Section 1 : Etape d’identification.

L’approche utilitariste néoclassique est largement utilisée dans la littérature. Elle considère le bien-être comme fonction de la seule utilité. L’utilité est la seule « chose » de valeur intrinsèque16 dans le sens où elle représente les préférences des individus. Dans cette perspective, un niveau d’utilité donné reflète la satisfaction ressentie. La transposition des préférences en une fonction d’utilité permet ainsi la construction d’une métrique ou échelle de satisfaction.

Toutefois, le passage de l’espace des préférences à la métrique d’utilité repose sur un certain nombre d’hypothèses.

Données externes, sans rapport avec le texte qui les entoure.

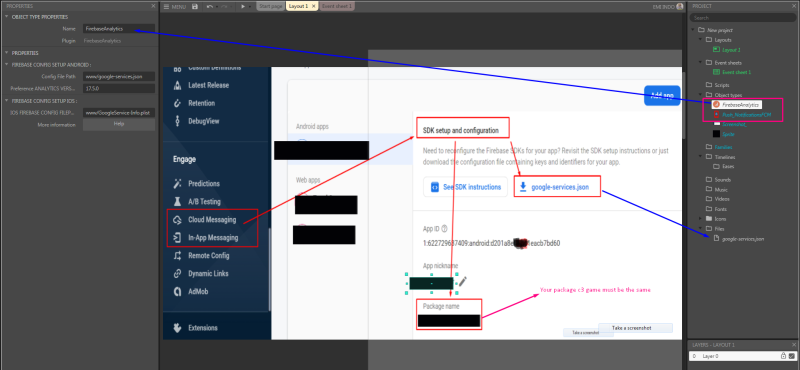Switch to the Start page tab
800x370 pixels.
tap(270, 6)
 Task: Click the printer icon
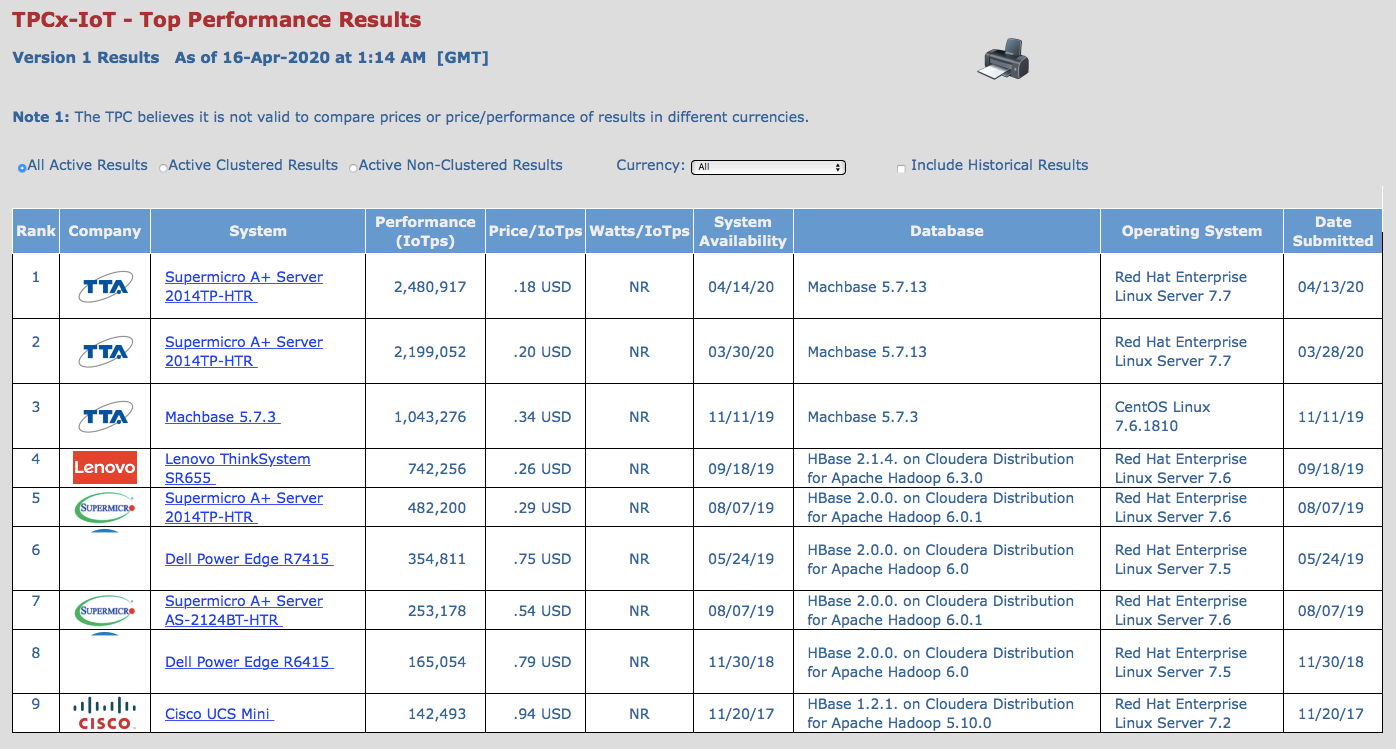pyautogui.click(x=1002, y=60)
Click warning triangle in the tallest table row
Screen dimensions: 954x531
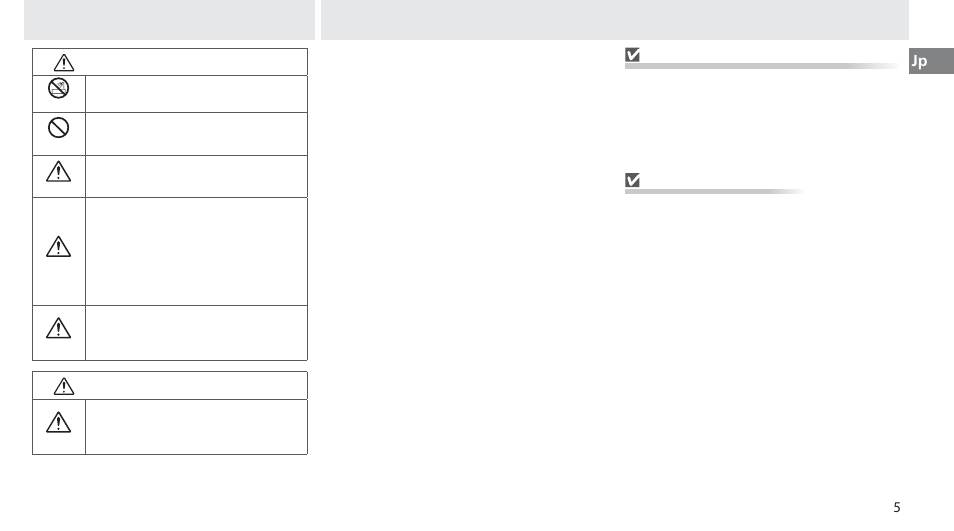tap(58, 247)
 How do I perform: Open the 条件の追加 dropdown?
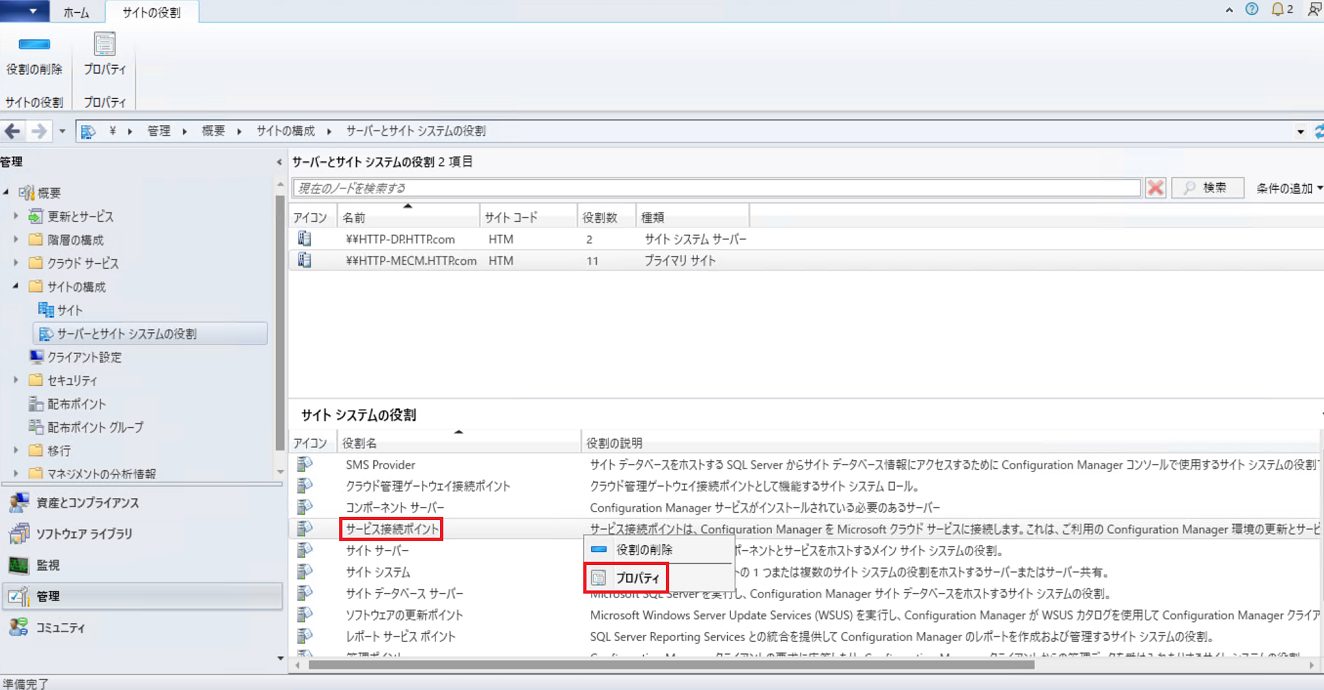click(1290, 188)
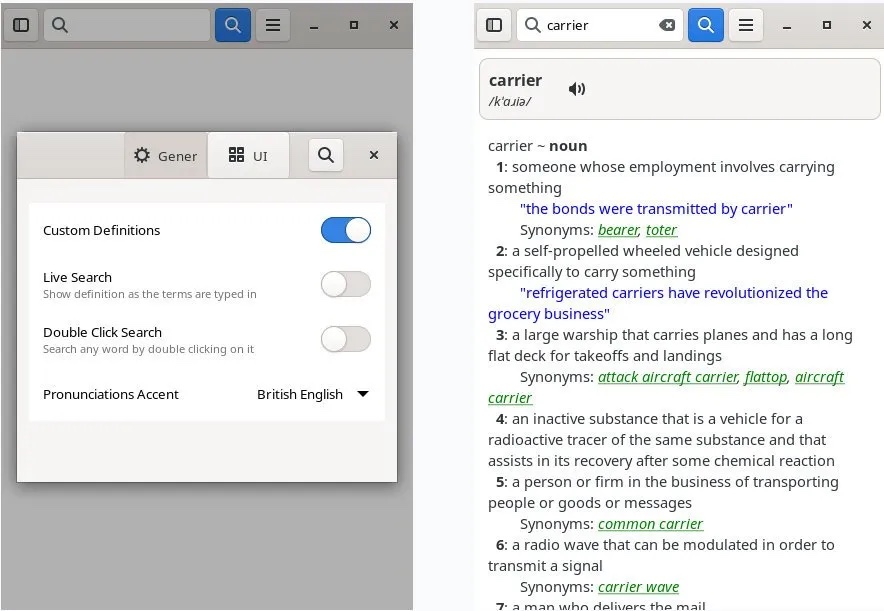The image size is (884, 611).
Task: Click the carrier wave synonym link
Action: coord(638,587)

On considère ainsi que les individus sont tous identiques. En d’autres termes, on les traite tous de la même manière : même comportement, même fonction d’utilité. Il faut dire aussi que l’approche utilitariste  “évite la formulation de jugements qui ne cadrent pas avec le comportement de l’individu17. Un comportement qui est qualifié de rationnel dans la mesure où il va dans le sens de la maximisation de l’utilité. Les individus poursuivent uniquement leurs propres intérêts. L’égoïsme devient le seul guide des choix.

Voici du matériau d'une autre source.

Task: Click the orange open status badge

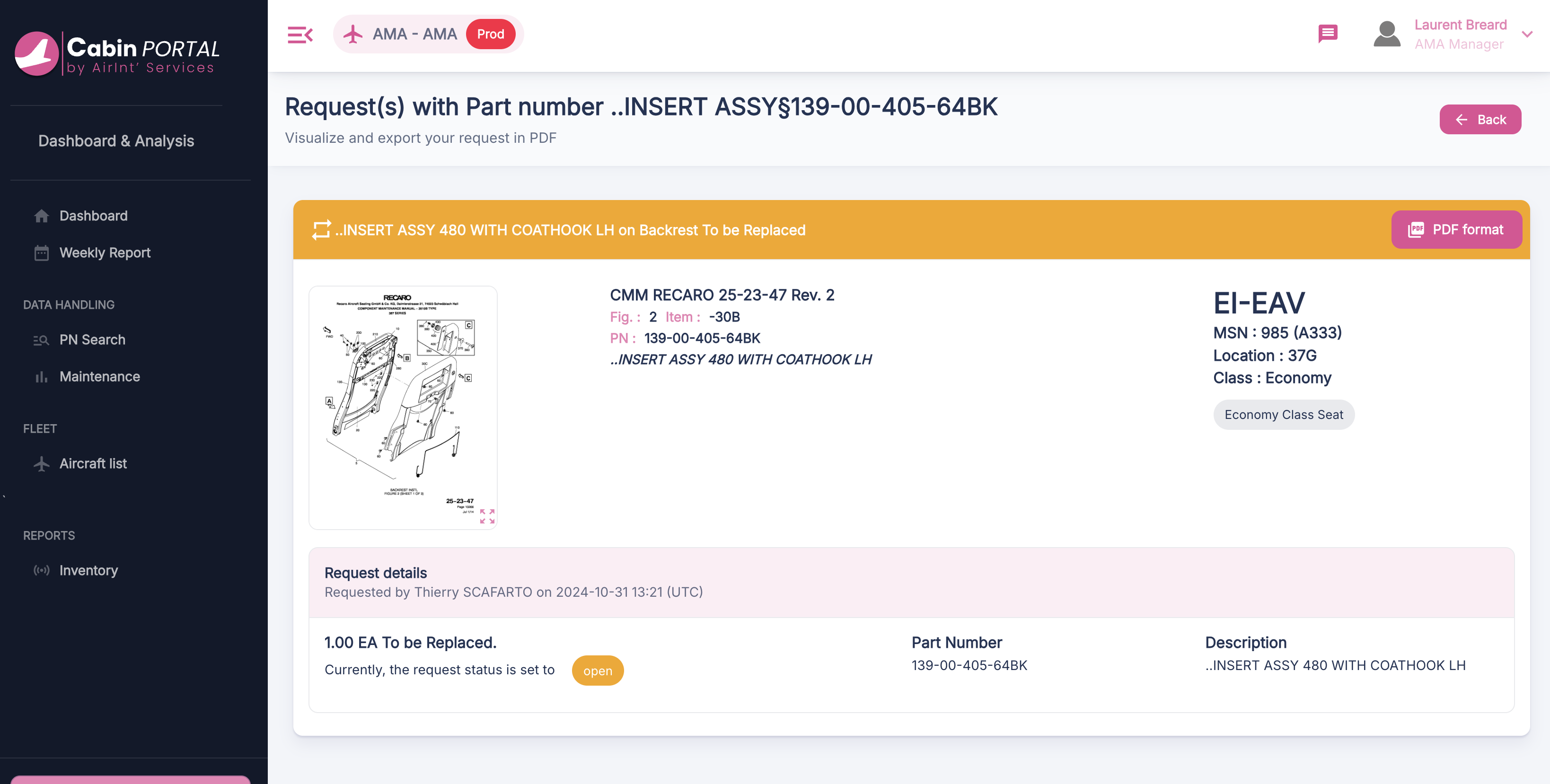Action: (597, 671)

L’idée de représenter le bien-être par la seule fonction d’utilité laisse attribuer un rôle central aux biens et services consommés dans la satisfaction des individus. Le bien-être se manifeste à travers la consommation des biens et services au cours de la période. Il sera alors non surprenant de choisir le niveau des dépenses courantes comme un indicateur de bien-être. On reviendra sur ce point concernant l’indicateur de bien-être, lorsqu’on abordera le problème d’identification au cours de la deuxième sous- section.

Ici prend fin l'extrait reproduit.